RiauKepri.com, PEKANBARU– Suasana sidang lanjutan perkara dugaan korupsi yang menjerat Gubernur Riau nonaktif Abdul Wahid di Pengadilan Tindak Pidana Korupsi (Tipikor) Pekanbaru, Senin (20/7/2026), berubah emosional ketika terdakwa membacakan nota pembelaan (pleidoi) pribadinya.
Berdiri di hadapan majelis hakim yang dipimpin Delta Tamtama, Abdul Wahid membacakan lembar demi lembar pledoinya dengan suara lantang. Di tengah bantahannya terhadap dakwaan jaksa, ia beberapa kali menyinggung sosok Ustaz Abdul Somad (UAS), ulama yang sebelumnya hadir sebagai saksi yang meringankan.
Dengan nada penuh haru, Abdul Wahid mengaku tidak pernah melupakan kepercayaan yang pernah diberikan UAS kepadanya untuk maju memimpin Riau. Ia bahkan mengungkapkan bahwa pada awalnya dirinya tidak memiliki ambisi menjadi gubernur, sementara sang istri sempat melarangnya mencalonkan diri.
Menurut Abdul Wahid, kepercayaan itu menjadi amanah yang selalu dijaganya.

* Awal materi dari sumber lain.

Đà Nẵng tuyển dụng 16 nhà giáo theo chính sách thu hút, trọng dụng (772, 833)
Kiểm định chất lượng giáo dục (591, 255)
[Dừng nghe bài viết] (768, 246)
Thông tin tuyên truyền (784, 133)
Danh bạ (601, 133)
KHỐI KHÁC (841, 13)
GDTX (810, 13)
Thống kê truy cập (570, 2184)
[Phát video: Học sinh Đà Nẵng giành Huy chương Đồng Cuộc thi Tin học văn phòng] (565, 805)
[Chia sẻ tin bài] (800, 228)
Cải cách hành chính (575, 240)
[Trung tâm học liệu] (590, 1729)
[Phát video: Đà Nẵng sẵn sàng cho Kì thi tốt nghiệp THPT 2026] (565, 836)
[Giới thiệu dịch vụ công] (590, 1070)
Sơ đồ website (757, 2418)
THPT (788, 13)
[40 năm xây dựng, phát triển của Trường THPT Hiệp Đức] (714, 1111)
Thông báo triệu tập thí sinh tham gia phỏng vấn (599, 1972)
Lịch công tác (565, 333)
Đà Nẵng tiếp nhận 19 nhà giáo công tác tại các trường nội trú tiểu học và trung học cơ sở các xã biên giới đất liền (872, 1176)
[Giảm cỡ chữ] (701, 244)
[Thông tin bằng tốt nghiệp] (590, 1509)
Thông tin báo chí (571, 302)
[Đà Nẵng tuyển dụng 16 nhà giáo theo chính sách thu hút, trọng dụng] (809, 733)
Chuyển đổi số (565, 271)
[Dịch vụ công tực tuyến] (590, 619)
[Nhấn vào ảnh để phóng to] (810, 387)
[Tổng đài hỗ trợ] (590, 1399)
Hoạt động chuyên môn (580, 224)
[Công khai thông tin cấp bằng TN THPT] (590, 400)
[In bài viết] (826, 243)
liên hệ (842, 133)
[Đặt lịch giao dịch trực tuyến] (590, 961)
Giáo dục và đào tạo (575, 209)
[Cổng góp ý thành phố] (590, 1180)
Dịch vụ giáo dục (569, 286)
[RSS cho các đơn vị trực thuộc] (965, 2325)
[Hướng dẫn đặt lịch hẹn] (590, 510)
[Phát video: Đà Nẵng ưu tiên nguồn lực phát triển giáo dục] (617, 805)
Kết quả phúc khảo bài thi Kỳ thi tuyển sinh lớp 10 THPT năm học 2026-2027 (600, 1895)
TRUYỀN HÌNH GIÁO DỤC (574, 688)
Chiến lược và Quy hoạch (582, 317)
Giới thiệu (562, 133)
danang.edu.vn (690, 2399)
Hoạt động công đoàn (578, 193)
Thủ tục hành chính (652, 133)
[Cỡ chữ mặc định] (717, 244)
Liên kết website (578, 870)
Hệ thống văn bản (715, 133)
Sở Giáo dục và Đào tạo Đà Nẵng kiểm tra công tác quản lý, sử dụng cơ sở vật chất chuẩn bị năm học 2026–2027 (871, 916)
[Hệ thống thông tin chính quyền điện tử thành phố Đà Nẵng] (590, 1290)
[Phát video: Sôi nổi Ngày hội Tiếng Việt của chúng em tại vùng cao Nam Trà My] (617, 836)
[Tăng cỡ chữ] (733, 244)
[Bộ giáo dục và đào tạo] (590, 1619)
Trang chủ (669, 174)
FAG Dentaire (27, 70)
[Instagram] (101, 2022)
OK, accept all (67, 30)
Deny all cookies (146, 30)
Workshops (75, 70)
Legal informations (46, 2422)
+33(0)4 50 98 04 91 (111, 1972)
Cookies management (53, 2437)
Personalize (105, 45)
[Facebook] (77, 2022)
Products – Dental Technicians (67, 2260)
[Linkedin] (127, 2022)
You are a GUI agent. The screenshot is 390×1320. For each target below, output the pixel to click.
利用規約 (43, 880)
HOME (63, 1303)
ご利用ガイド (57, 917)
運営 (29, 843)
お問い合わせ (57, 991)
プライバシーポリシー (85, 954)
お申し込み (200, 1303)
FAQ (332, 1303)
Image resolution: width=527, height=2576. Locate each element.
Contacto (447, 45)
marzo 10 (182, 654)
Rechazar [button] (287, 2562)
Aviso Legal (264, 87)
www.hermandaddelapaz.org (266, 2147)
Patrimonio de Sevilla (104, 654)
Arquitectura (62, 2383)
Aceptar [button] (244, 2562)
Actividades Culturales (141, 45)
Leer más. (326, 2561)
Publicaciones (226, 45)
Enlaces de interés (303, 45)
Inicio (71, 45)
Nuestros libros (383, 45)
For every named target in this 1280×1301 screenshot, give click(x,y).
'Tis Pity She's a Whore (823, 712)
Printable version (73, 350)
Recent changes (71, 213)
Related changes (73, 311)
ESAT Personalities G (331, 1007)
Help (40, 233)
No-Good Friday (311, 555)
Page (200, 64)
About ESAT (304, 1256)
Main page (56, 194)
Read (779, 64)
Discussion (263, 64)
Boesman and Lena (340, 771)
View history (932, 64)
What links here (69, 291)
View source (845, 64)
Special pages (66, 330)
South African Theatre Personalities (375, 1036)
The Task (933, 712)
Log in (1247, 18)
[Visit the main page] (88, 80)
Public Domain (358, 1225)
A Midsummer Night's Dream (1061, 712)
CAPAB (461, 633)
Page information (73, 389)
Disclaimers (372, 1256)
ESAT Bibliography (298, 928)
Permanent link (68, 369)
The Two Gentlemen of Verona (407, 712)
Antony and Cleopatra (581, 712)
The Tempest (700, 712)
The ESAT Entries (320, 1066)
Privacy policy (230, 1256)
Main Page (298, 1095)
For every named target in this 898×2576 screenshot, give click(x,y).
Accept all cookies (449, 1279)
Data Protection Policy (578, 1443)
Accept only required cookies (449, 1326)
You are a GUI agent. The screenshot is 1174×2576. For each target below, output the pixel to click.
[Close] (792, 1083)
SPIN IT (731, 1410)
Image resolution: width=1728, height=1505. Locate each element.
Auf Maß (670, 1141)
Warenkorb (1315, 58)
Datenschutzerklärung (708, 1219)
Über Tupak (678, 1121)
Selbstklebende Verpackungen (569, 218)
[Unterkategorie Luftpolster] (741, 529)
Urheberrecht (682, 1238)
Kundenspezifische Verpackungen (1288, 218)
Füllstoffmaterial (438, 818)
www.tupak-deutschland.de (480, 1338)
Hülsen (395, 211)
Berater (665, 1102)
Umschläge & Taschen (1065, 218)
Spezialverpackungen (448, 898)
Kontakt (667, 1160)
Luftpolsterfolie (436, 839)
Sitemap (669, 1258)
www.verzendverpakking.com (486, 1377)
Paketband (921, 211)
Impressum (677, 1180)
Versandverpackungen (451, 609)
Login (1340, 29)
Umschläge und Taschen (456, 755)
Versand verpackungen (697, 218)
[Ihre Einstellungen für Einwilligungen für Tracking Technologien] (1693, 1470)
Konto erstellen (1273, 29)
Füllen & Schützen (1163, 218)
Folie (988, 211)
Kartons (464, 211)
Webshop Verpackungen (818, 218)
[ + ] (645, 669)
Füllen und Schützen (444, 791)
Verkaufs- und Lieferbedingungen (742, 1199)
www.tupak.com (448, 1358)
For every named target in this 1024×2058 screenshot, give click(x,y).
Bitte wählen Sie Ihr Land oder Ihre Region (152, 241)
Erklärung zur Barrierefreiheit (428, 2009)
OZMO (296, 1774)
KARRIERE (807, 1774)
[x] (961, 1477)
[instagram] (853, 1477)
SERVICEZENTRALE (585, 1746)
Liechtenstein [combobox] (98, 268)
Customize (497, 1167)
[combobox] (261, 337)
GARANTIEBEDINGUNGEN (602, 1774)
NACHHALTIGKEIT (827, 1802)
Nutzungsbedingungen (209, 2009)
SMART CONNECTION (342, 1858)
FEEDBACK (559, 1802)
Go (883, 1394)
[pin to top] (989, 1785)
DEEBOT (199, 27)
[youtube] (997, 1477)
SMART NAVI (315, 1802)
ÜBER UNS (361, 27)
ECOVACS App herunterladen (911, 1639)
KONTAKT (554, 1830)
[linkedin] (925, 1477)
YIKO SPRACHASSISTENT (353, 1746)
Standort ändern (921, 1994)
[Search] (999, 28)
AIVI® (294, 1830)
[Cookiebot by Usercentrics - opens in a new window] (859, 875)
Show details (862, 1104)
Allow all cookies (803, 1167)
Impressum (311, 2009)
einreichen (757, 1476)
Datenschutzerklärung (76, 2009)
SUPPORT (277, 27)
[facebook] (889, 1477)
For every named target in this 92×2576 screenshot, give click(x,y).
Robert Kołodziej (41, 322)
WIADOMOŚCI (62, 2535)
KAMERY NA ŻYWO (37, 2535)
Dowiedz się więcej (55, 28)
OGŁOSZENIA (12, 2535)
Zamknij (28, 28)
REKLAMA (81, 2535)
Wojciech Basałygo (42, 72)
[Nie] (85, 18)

Karena itu, ia menegaskan tuduhan melakukan korupsi merupakan hal yang bertentangan dengan nilai dan kepercayaan yang selama ini diembannya.
Momen paling menyentuh terjadi ketika Abdul Wahid menyampaikan permohonan maaf secara terbuka kepada UAS. Dengan suara bergetar, ia mengaku menyesal karena merasa telah menyeret nama besar ulama tersebut ke dalam perkara hukum yang sedang dihadapinya.
Abdul Wahid juga menyampaikan terima kasih atas dukungan yang terus diberikan sejak hari pertama dirinya ditahan, seraya menyebut pembelaan UAS sebagai kehormatan yang akan selalu dikenangnya.
Sebelumnya, Jaksa Penuntut Umum KPK menuntut Abdul Wahid dengan pidana 8 tahun 6 bulan penjara, denda Rp500 juta subsidair 1 bulan kurungan, serta membayar uang pengganti sebesar Rp1,45 miliar.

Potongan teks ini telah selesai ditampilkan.